(Beginning of Records for processing)

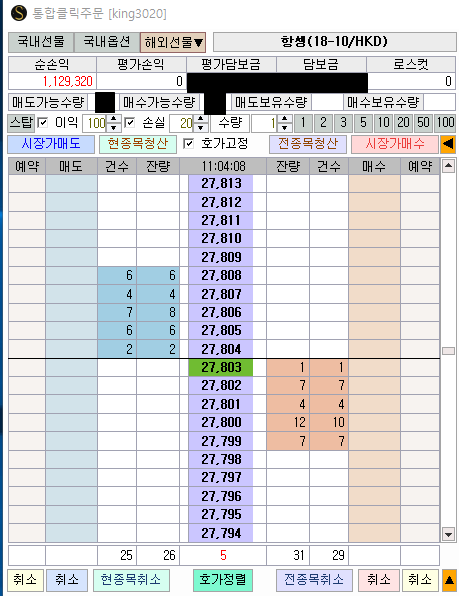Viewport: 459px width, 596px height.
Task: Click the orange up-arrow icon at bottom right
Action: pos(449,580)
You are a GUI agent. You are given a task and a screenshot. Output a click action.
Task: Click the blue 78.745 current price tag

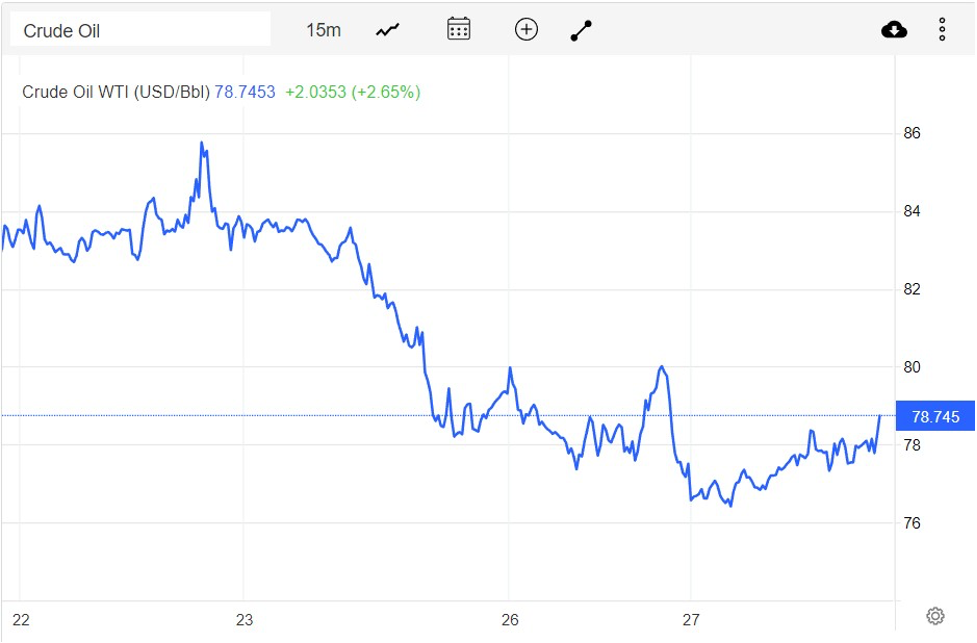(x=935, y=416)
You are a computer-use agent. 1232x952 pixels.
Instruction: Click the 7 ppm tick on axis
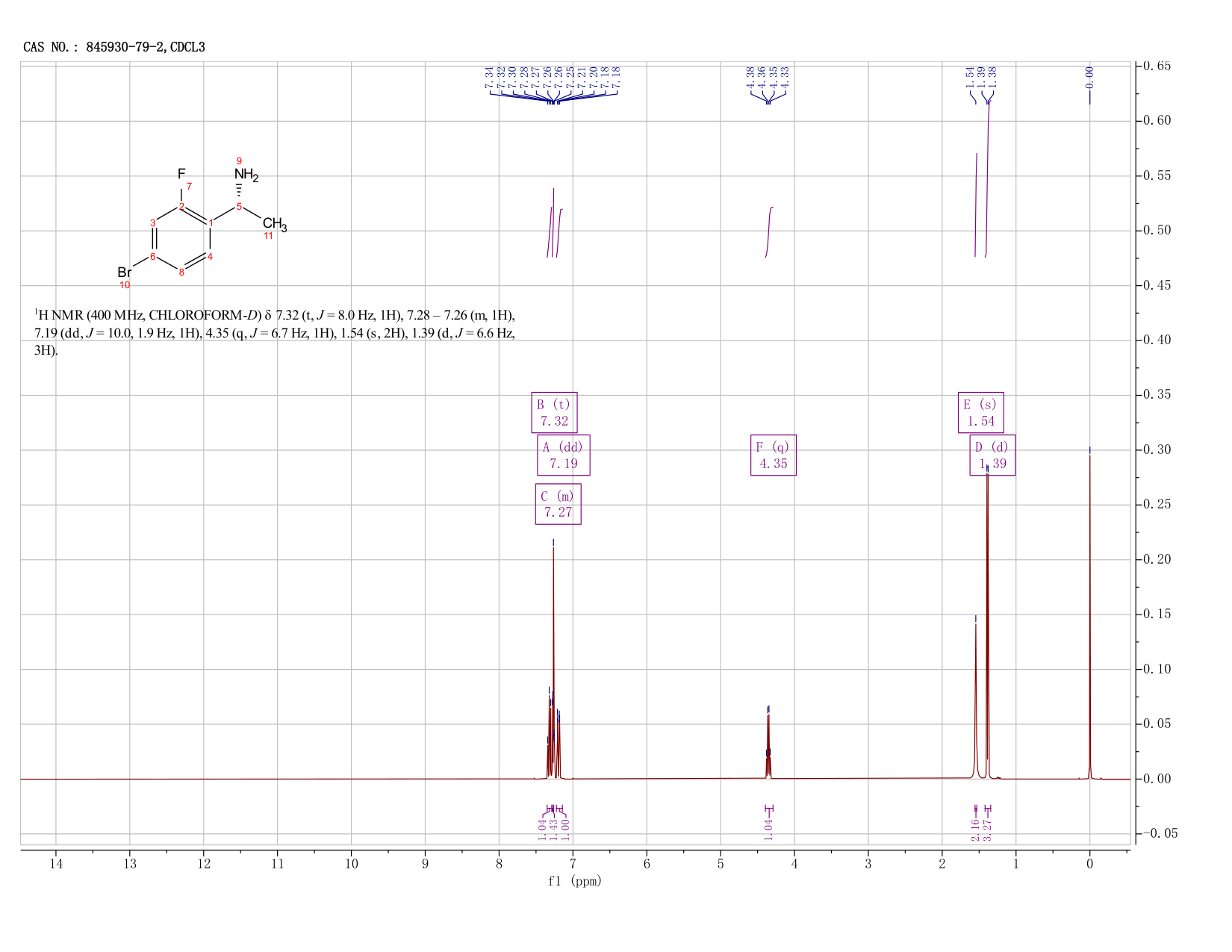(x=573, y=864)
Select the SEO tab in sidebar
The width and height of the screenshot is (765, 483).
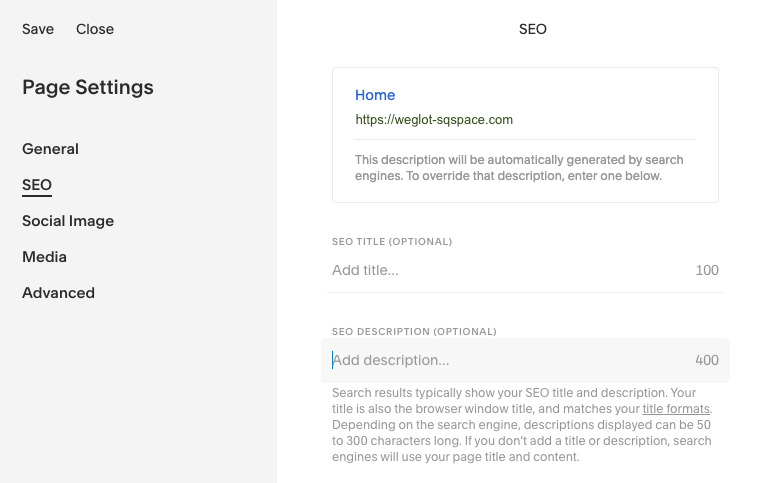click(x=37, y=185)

(End of Records for processing)
(Beginning of Records for processing)

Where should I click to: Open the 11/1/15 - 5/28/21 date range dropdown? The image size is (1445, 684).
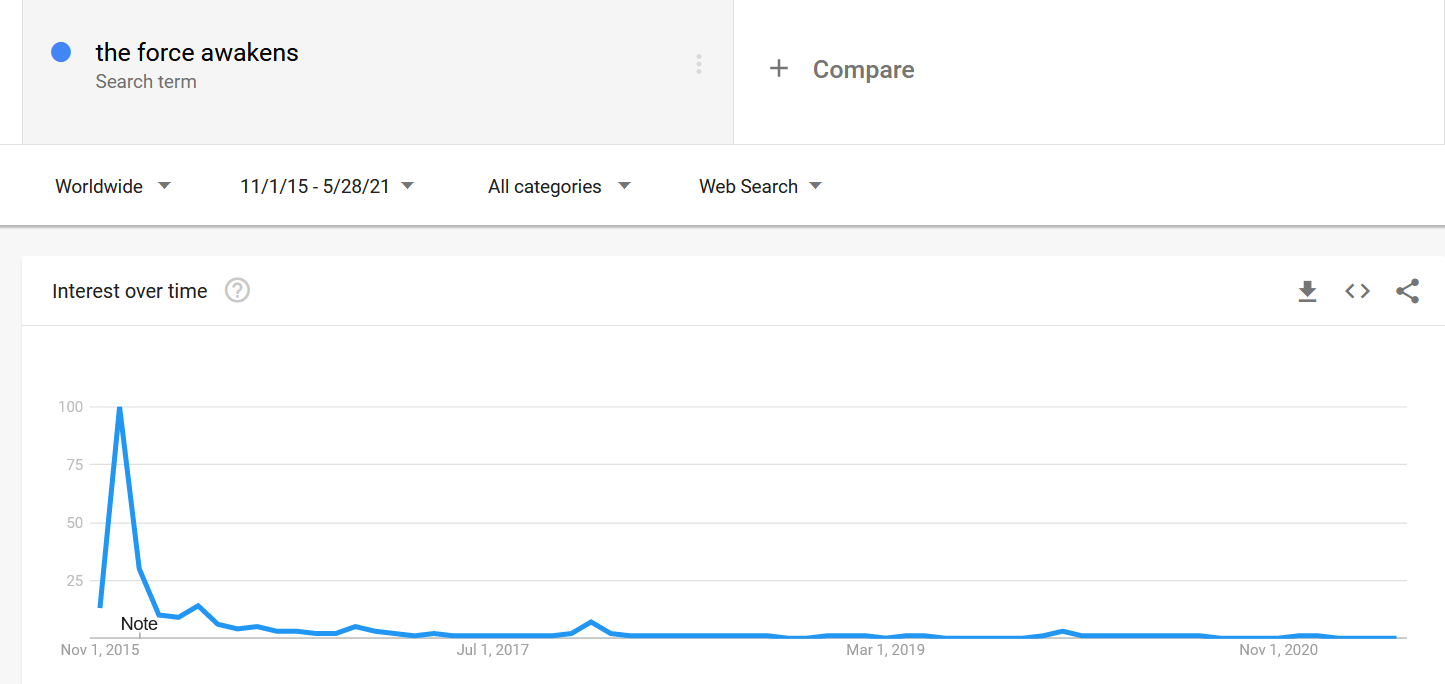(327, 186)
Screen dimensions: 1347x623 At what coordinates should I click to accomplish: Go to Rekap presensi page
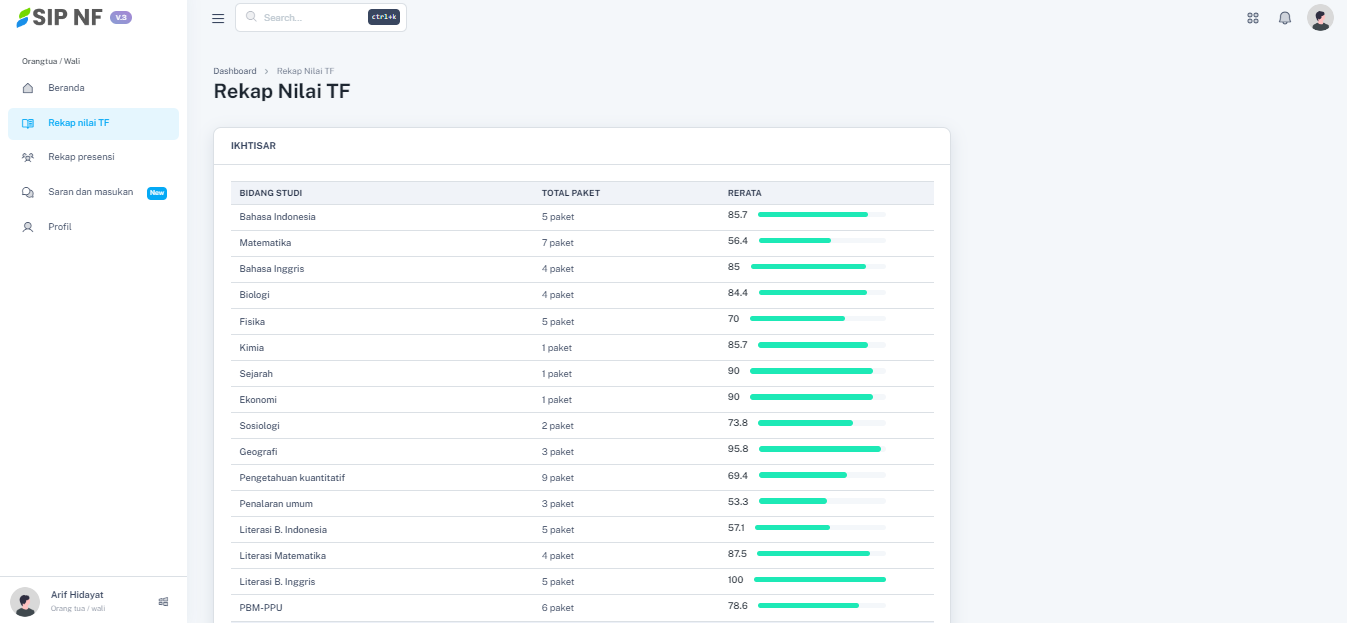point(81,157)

(End of Records for processing)

▶ _Required work_
Please count the lines in the data that include the word "agent" and report the number by itself.

▶ _Solution_
2